Damals, am 26. November 1972, eröffnete Ihnen Bischof Josef Stimpfle, dass er Ihre Gemeinschaft als Pia Unio neu gründen werde und zwar unter dem Namen „Dienerinnen Christi.“ Eine schlichte Bezeichnung und doch ein großes Programm, in dem alles enthalten ist, was eine Gemeinschaft in der Nachfolge Christi und auf dem Weg der ignatianischen Spiritualität braucht!
Inzwischen sind Sie längst (seit 1984/1985) eine Kongregation Bischöflichen Rechts und haben darüber hinaus auch afrikanische, kenianische Schwestern in Ihren Reihen. Welch eine frohe Entwicklung aus schwierigen, tastenden Anfängen!
Beim Lesen Ihrer kurzen, aber inhaltsreichen Ordensgeschichte fällt auf, wie sehr Sie als Einzelne und als Gemeinschaft in großer Aufrichtigkeit und einem gesunden Realismus mit Problemen umgingen. Das ist sehr beeindruckend und vorbildlich, auch für die Zukunft. Denn es war ja doch ein Wagnis, das die ersten Schwestern eingingen, die Sprache und Heimat – das damalige Jugoslawien, ein kommunistisch regiertes Land – verließen, um in Deutschland „Zukunft und Hoffnung“ (Jer 29,11)[1] zu suchen.

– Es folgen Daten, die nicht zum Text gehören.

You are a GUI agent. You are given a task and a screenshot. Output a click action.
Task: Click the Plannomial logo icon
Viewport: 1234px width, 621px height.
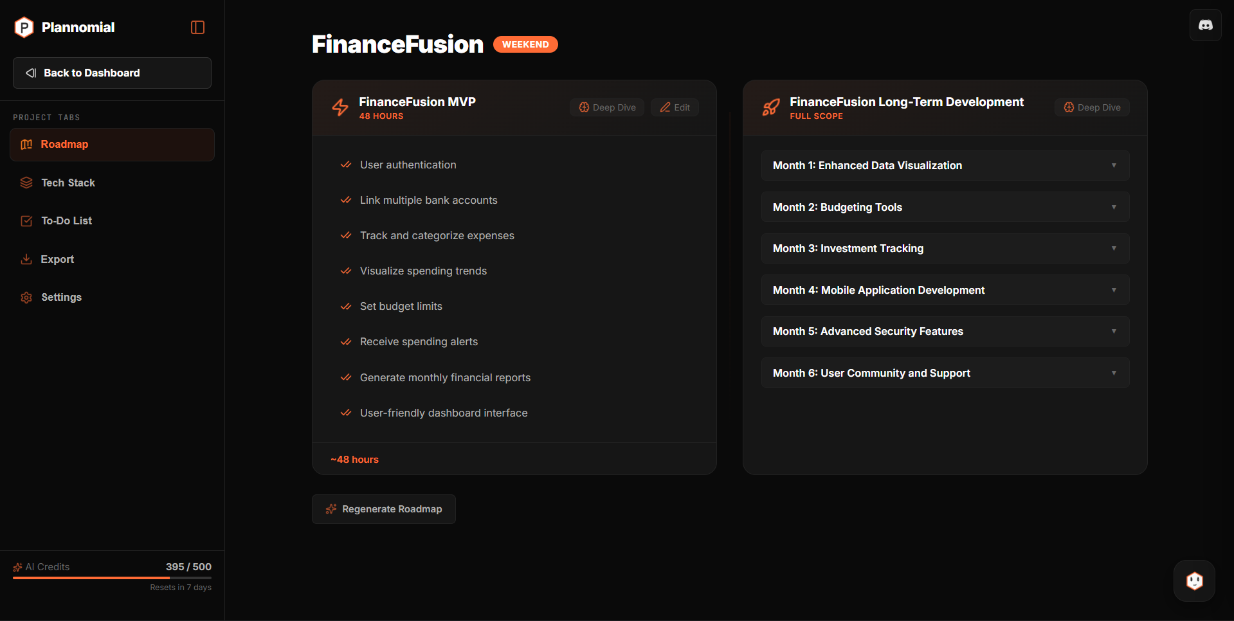coord(24,27)
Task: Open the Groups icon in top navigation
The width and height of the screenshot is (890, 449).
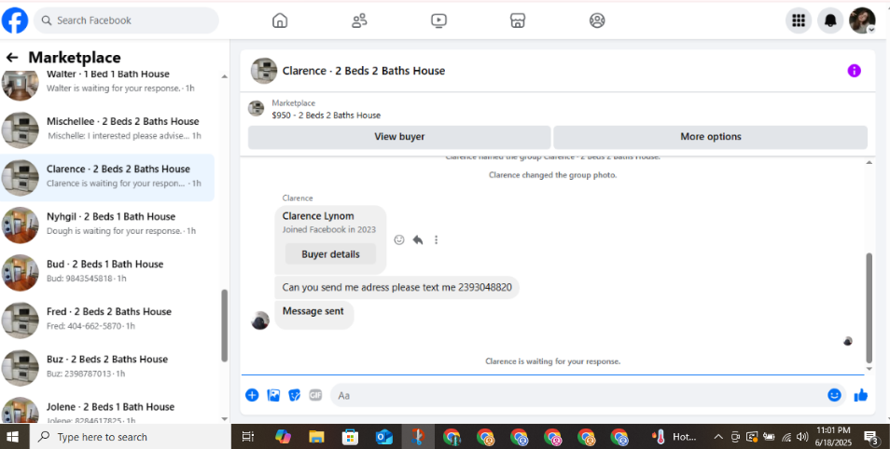Action: click(597, 20)
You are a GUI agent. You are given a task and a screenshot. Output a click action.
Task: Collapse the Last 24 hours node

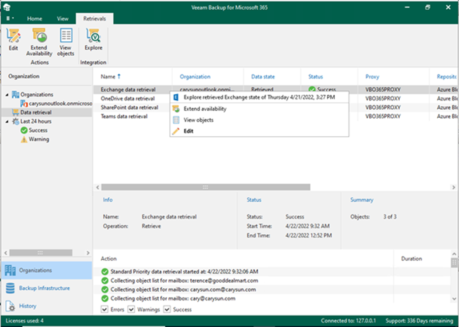(7, 122)
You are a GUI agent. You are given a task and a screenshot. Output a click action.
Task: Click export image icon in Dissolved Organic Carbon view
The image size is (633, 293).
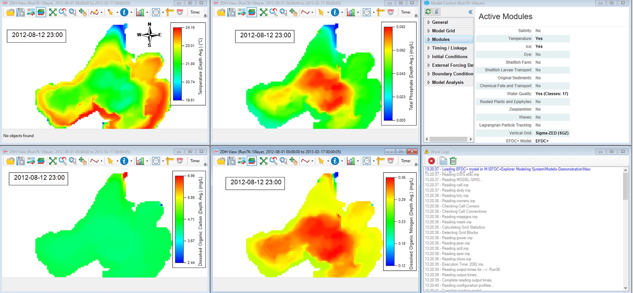tap(31, 161)
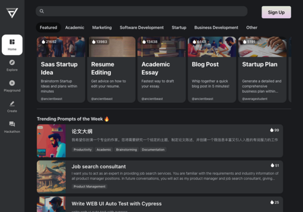Choose the Business Development tab

pyautogui.click(x=217, y=28)
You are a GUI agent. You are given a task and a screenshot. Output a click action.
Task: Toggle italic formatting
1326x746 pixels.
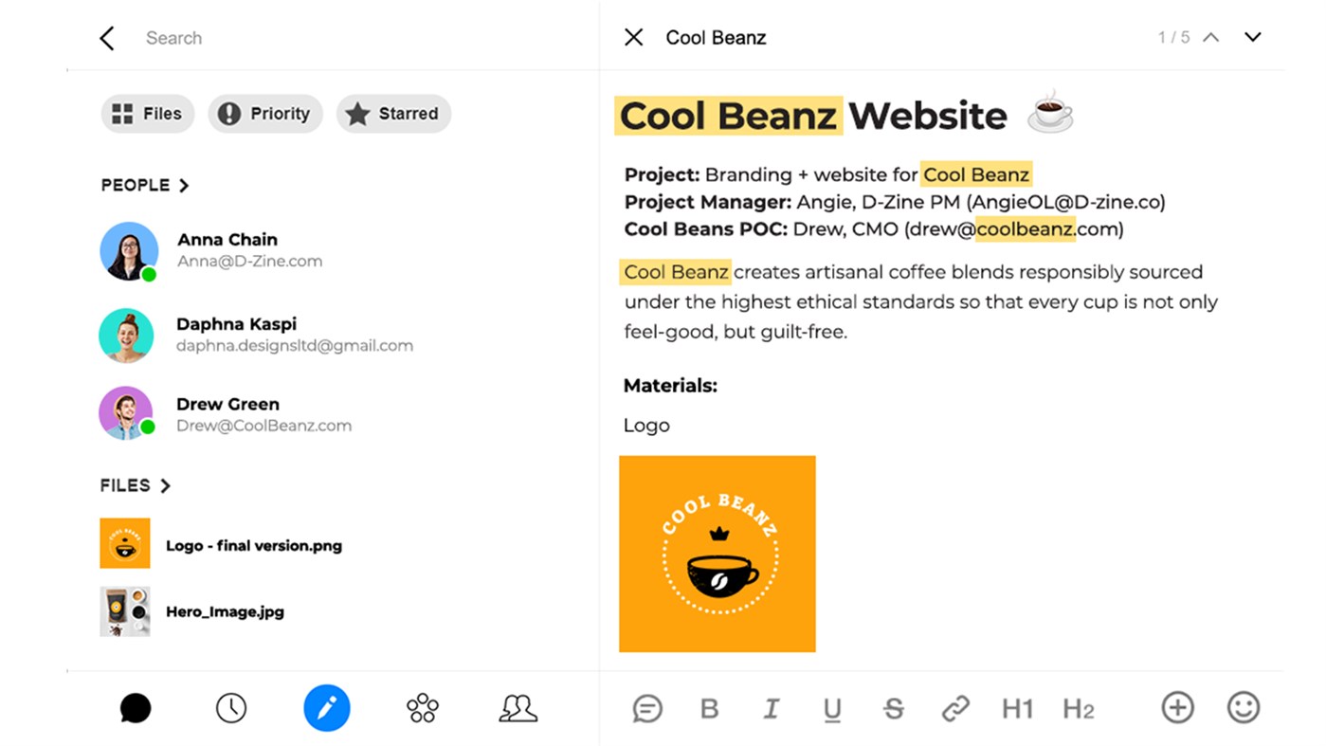[772, 708]
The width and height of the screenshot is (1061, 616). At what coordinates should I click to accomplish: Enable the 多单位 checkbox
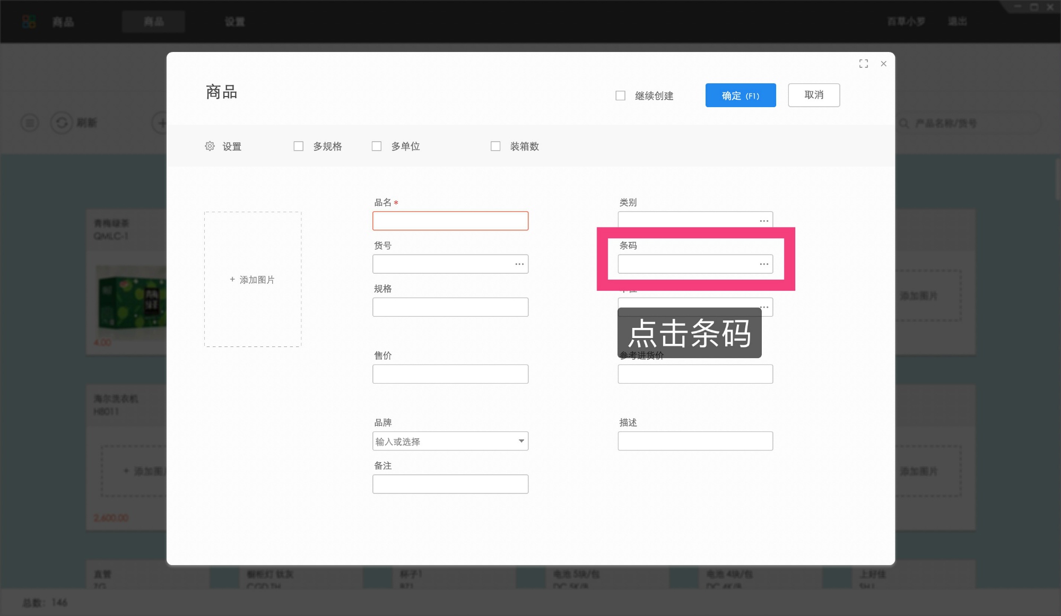point(377,146)
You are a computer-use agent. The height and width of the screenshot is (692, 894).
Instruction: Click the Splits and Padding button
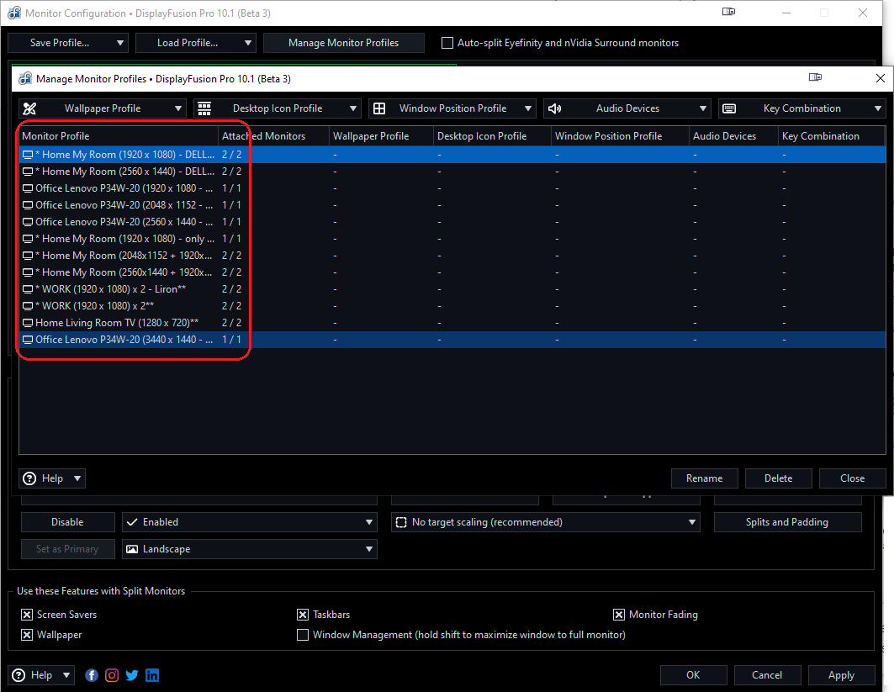click(787, 522)
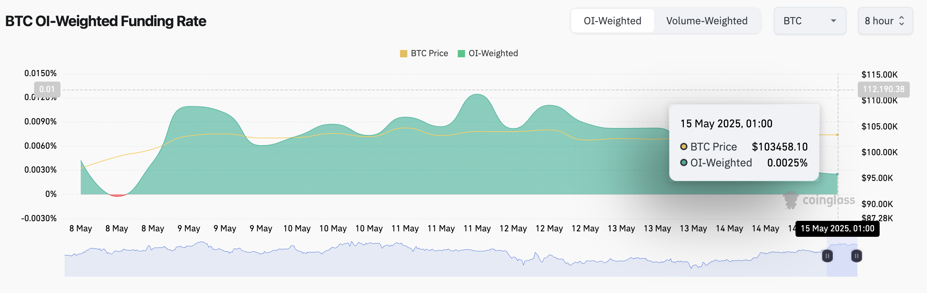Click the red negative funding area
The image size is (927, 293).
point(118,195)
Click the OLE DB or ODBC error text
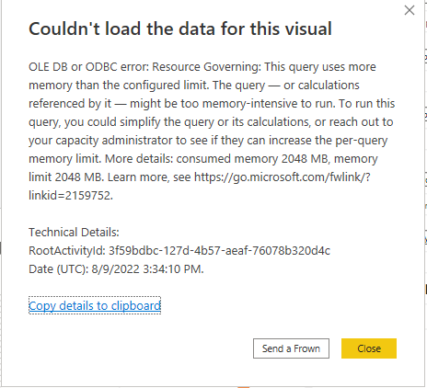Image resolution: width=427 pixels, height=388 pixels. (88, 66)
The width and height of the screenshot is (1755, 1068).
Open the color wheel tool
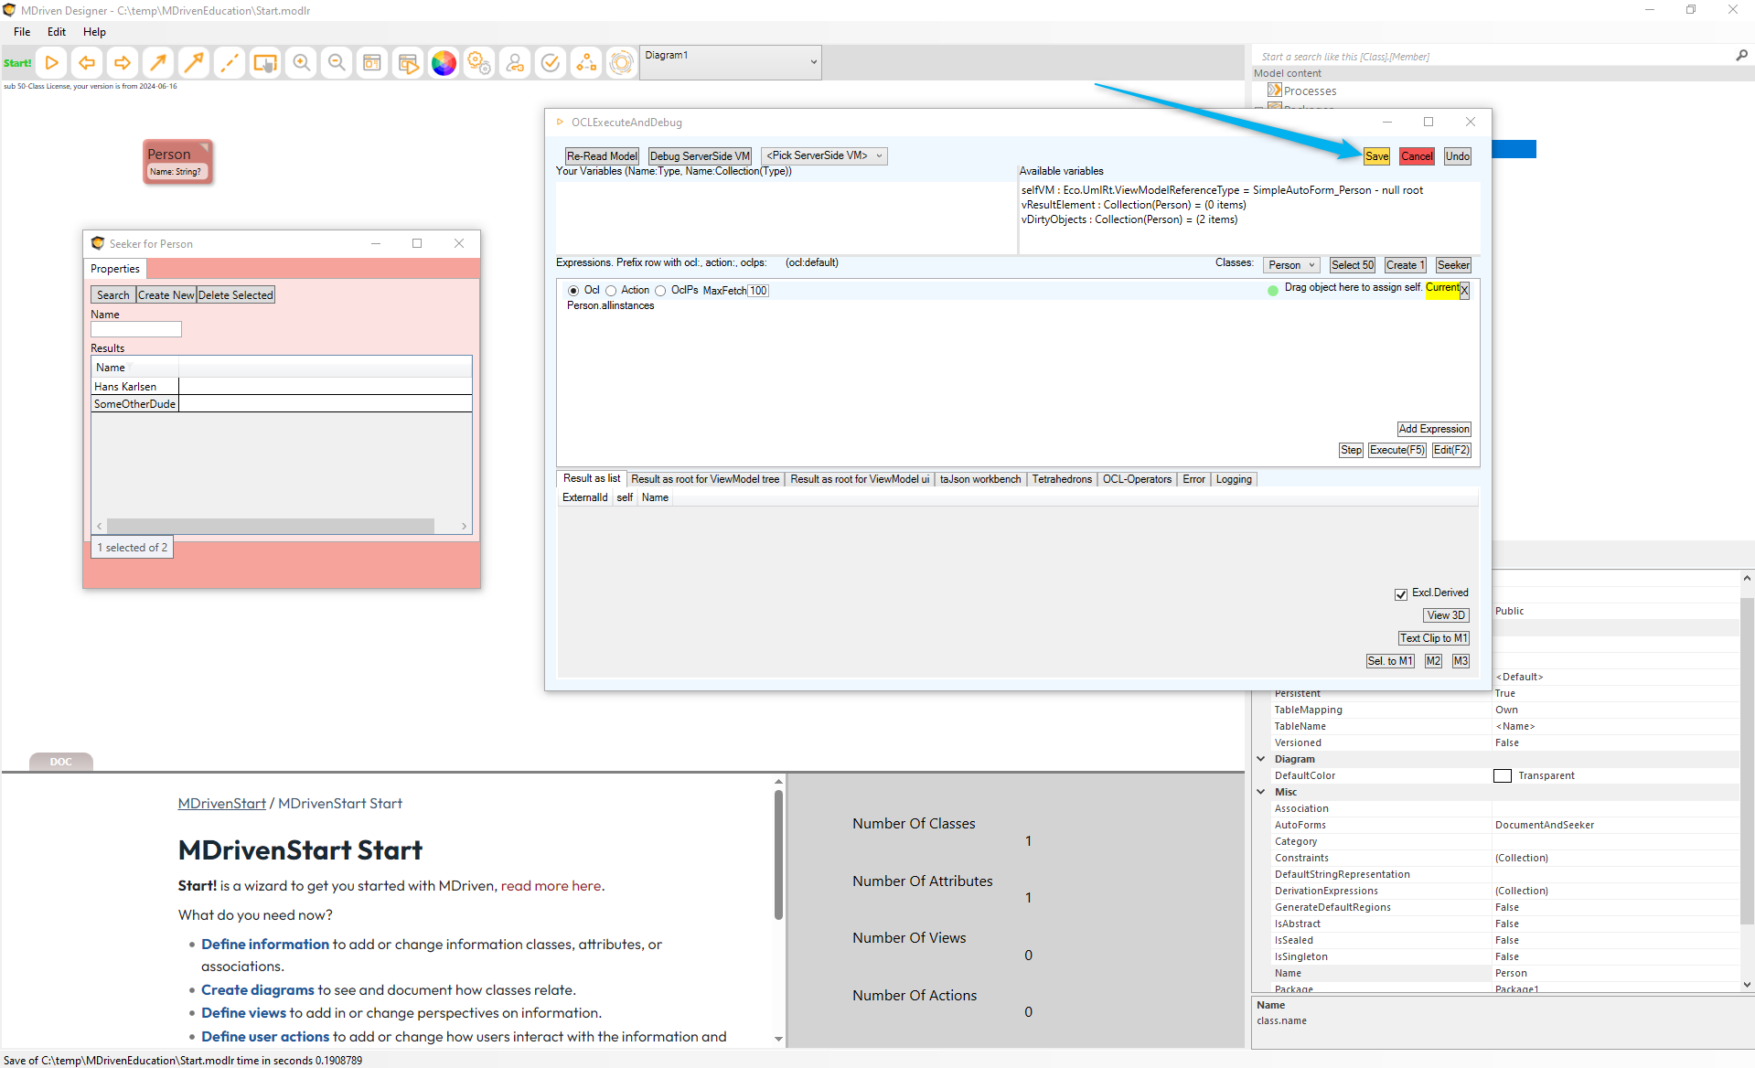444,63
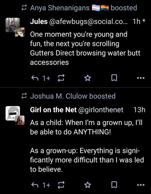Favourite Jules's post with the star
The height and width of the screenshot is (194, 151).
click(x=88, y=78)
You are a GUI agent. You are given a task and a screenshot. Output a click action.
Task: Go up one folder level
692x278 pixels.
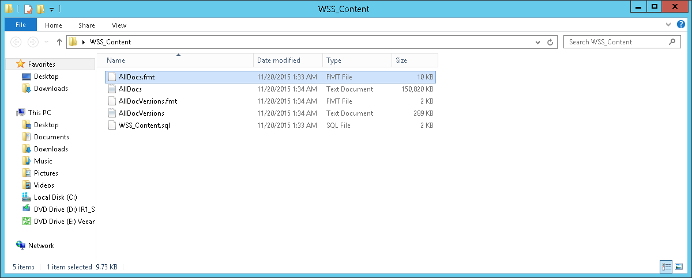tap(59, 42)

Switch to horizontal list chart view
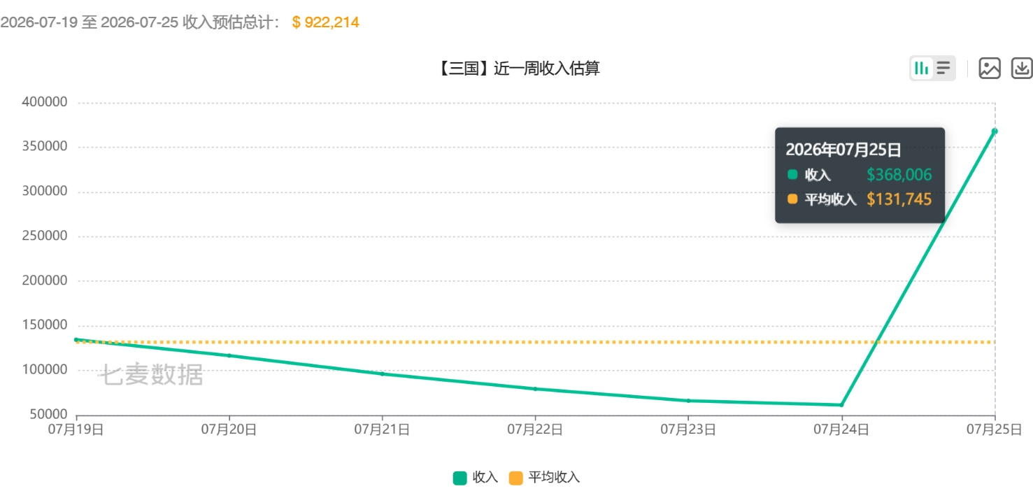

Doch Gott, der alle Wege mitgeht, wie es auch der Jesuit Alfred Delp im Gestapogefängnis erfahren hat, ließ Sie bei meinem Vorgänger, Bischof Josef Stimpfle, ein offenes Ohr und bei den Dillinger Franziskanerinnen und im Meitinger Christkönigsinstitut Unterstützung und schwesterliche Freundschaft finden.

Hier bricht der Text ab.